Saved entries
§ §

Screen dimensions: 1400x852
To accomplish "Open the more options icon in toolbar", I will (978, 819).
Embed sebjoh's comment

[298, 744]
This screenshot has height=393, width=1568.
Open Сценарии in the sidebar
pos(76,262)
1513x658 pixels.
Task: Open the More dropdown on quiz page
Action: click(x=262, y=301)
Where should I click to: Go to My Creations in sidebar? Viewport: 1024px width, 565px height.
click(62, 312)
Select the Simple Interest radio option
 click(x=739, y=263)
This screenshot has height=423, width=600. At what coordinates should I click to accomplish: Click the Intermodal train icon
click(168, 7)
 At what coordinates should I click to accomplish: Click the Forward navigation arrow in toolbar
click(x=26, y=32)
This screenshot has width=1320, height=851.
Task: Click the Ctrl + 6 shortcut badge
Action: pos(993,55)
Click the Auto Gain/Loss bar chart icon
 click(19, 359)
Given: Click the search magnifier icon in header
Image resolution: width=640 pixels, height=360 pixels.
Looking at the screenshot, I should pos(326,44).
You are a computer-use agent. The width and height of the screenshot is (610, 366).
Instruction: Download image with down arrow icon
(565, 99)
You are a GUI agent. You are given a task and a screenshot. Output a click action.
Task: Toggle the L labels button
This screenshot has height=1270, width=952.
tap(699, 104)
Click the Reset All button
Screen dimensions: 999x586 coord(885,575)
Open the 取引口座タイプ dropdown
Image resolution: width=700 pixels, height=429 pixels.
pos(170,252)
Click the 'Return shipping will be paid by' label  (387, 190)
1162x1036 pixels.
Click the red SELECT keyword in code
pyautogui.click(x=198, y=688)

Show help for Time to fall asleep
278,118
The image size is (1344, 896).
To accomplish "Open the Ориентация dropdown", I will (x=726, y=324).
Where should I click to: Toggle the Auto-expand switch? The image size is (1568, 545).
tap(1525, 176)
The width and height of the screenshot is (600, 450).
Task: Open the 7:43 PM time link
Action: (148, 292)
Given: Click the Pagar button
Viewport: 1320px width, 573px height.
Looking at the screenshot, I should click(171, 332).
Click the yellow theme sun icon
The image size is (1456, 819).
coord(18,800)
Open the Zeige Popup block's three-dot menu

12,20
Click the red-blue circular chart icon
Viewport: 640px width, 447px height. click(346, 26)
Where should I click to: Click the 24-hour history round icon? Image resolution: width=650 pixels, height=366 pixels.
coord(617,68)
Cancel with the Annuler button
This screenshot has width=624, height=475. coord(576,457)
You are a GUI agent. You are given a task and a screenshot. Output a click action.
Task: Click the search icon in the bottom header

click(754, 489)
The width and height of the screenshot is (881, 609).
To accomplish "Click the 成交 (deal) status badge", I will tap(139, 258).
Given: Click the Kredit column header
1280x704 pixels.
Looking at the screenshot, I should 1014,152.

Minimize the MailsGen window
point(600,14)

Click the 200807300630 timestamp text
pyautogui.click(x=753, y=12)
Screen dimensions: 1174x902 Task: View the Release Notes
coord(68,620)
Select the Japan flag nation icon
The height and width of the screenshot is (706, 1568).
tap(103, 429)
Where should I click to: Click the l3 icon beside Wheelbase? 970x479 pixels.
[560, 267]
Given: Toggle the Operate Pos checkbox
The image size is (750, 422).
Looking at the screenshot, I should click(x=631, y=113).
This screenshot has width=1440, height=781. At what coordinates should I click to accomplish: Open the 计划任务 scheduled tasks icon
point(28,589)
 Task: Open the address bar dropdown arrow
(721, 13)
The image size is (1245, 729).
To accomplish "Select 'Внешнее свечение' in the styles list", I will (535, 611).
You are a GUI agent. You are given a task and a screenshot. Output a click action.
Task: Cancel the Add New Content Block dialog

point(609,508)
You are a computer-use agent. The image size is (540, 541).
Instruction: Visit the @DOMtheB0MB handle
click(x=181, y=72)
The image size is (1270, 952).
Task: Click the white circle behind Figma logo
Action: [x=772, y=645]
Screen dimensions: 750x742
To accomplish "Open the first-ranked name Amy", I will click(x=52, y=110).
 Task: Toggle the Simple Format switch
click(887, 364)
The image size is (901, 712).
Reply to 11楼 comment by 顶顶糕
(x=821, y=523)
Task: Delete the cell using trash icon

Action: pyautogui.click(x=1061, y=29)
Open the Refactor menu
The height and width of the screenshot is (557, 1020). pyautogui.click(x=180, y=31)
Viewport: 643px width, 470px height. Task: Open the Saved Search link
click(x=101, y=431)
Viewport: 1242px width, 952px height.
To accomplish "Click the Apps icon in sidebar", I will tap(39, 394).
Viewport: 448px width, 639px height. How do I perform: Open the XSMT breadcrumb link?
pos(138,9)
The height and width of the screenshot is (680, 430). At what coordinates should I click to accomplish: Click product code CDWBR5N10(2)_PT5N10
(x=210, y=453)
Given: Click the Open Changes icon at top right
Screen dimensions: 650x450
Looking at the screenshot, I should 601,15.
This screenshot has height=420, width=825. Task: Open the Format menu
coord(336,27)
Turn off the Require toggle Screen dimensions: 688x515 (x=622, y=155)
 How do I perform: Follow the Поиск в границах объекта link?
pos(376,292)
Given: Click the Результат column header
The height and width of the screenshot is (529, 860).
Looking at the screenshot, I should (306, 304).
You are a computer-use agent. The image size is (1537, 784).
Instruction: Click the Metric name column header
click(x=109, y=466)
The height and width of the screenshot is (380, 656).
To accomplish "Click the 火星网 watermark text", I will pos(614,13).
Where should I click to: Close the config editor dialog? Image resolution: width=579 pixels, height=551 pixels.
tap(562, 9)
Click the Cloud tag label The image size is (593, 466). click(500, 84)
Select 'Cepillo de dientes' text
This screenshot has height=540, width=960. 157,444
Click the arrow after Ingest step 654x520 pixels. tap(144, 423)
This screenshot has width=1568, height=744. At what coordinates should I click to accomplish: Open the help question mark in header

§ §

Action item: Your task is to gather all lines from the entries above that hold the word "computer".

Response box:
You are a computer-use agent. The width and height of the screenshot is (610, 366).
You are a computer-use agent. The image size is (540, 541).
You are a computer-use agent. The image size is (1537, 784).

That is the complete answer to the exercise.